But Bremner came out in quite a new
and valuable light after he went to reside in the
beacon—namely, as a storyteller. During
the long periods of inaction that ensued, when the
men were imprisoned there by storms, he lightened
many an hour that would have otherwise hung heavily
on their hands, and he cheered the more timid among
them by speaking lightly of the danger of their position.
On the signal for supper being given,
there was a general rush down the ladders into the
kitchen, where as comfortable a meal as one could
wish for was smoking in pot and pan and platter.
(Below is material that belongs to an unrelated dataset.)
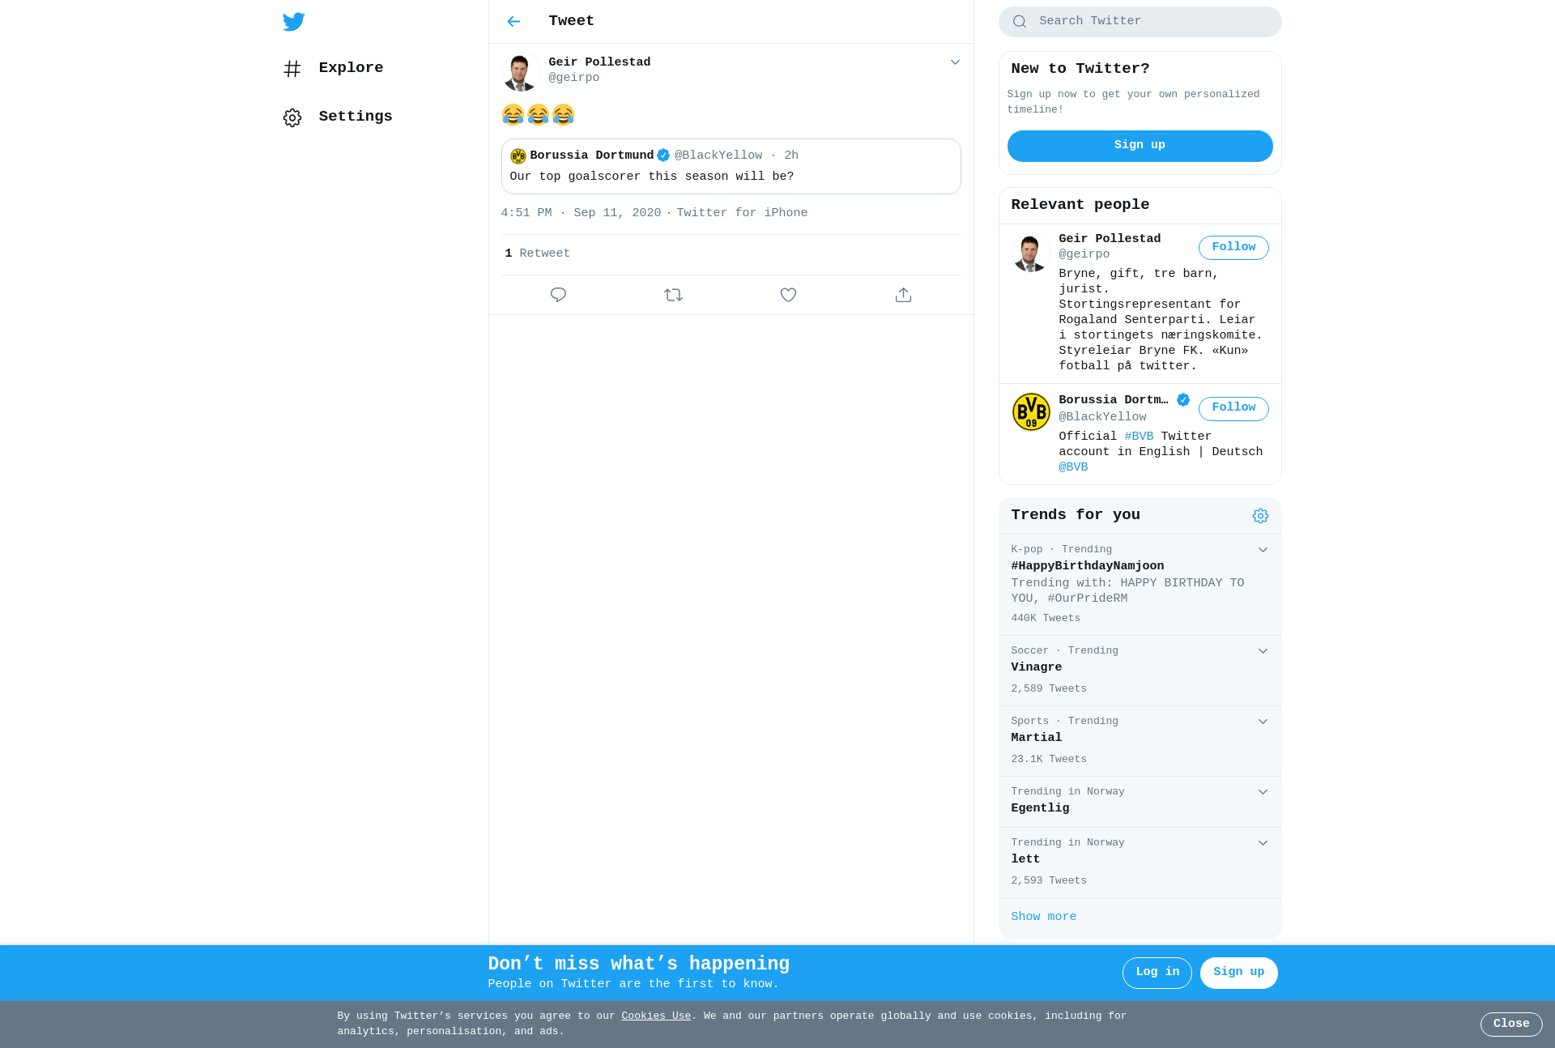Viewport: 1555px width, 1048px height.
Task: Close the cookie notice
Action: click(x=1511, y=1025)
As there were twenty-three to partake,
it was impossible, of course, for all to sit down
to table. They were obliged to stow themselves
away on such articles of furniture as came most readily
to hand, and eat as they best could. Hungry men
find no difficulty in doing this. For some time
the conversation was restricted to a word or two.
Soon, however, as appetite began to be appeased, tongues
began to loosen. The silence was first broken
by a groan.
“Ochone!” exclaimed O’Connor,
as well as a mouthful of pork and potatoes would allow
him; “was it you that groaned like a dyin’
pig?”
The question was put to Forsyth, who
was holding his head between his hands, and swaying
his body to and fro in agony.
“Hae ye the oolic, freen’?”
enquired John Watt, in a tone of sympathy.
“No—n—o,” groaned
Forsyth, “it’s a—a—to—tooth!”
“Och! is that all?”
“Have it out, man, at once.”
“Bam a red-hot skewer into it.”
“No, no; let it alone, and it’ll go away.”
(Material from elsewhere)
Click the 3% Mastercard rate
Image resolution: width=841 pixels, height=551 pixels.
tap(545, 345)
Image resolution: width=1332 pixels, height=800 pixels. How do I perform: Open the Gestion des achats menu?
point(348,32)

Such was the advice tendered, and
much more of a similar nature, to the suffering man.
“There’s nothink like
‘ot water an’ cold,” said Joe Dumsby
in the tones of an oracle. “Just fill your
mouth with bilin’ ‘ot water, an’
dip your face in a basin o’ cold, and it’s
sartain to cure.”
“Or kill,” suggested Jamie Dove.
“It’s better now,”
said Forsyth, with a sigh of relief. “I
scrunched a bit o’ bone into it; that was all.”
“There’s nothing like
the string and the red-hot poker,” suggested
Ruby Brand. “Tie the one end o’ the
string to a post and t’other end to the tooth,
an’ stick a red-hot poker to your nose.
Away it comes at once.”
“Hoot! nonsense,” said
Watt. “Ye might as weel tie a string to
his lug an’ dip him into the sea. Tak’
my word for’t, there’s naethin’
like pooin’.”
“D’you mean pooh pooin’?”
enquired Dumsby. Watt’s reply was interrupted
by a loud gust of wind, which burst upon the beacon
house at that moment and shook it violently.
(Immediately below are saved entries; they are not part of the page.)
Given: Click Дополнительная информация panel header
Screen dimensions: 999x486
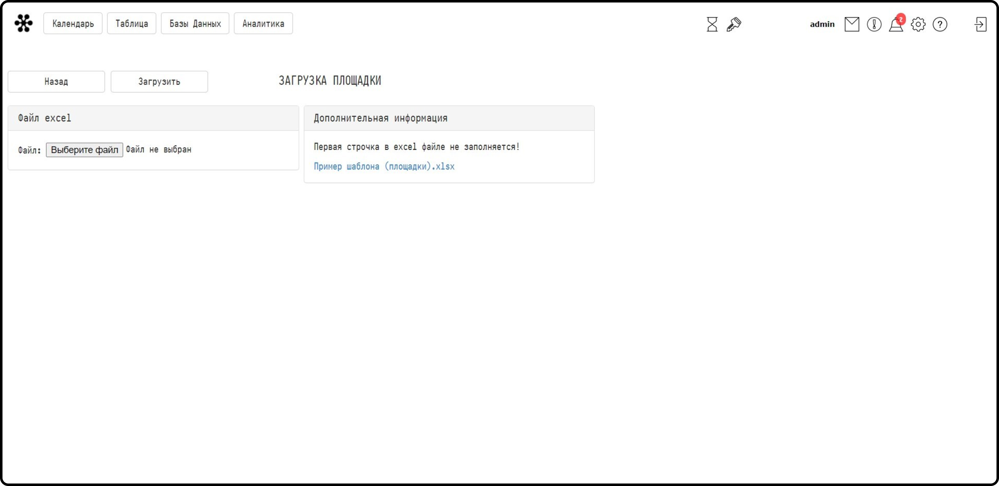Looking at the screenshot, I should click(449, 118).
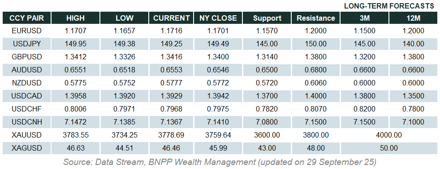This screenshot has height=169, width=440.
Task: Click the NY CLOSE column header
Action: coord(218,18)
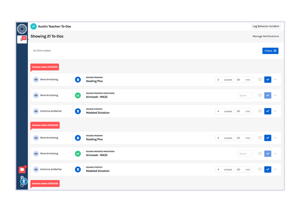Screen dimensions: 300x212
Task: Click Aimsweb - MAZE chart icon in 8/22 week
Action: tap(78, 154)
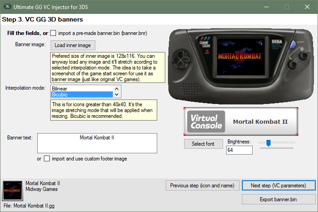This screenshot has height=212, width=318.
Task: Click the Virtual Console logo in footer banner
Action: (206, 121)
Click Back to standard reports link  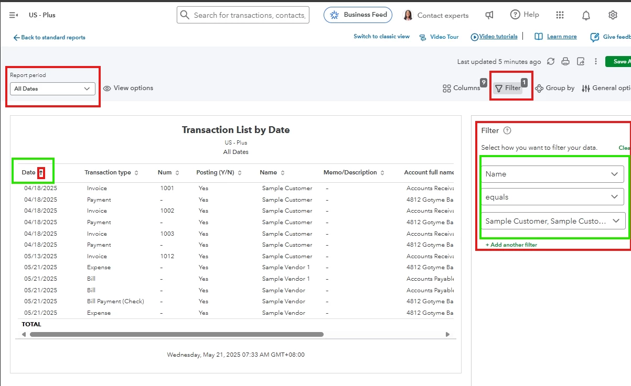(49, 38)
Everyone started up, and all clustered
round the door and windows to observe the appearance
of things without. Every object was shrouded
in thick darkness, but a flash of lightning revealed
the approach of the storm which had been predicted,
and which had already commenced to blow.
All tendency to jest instantly vanished,
and for a time some of the men stood watching the
scene outside, while others sat smoking their pipes
by the fire in silence.
“What think ye of things?”
enquired one of the men, as Ruby came up from the
mortar-gallery, to which he had descended at the first
gust of the storm.
“I don’t know what to
think,” said he gravely. “It’s
clear enough that we shall have a stiffish gale.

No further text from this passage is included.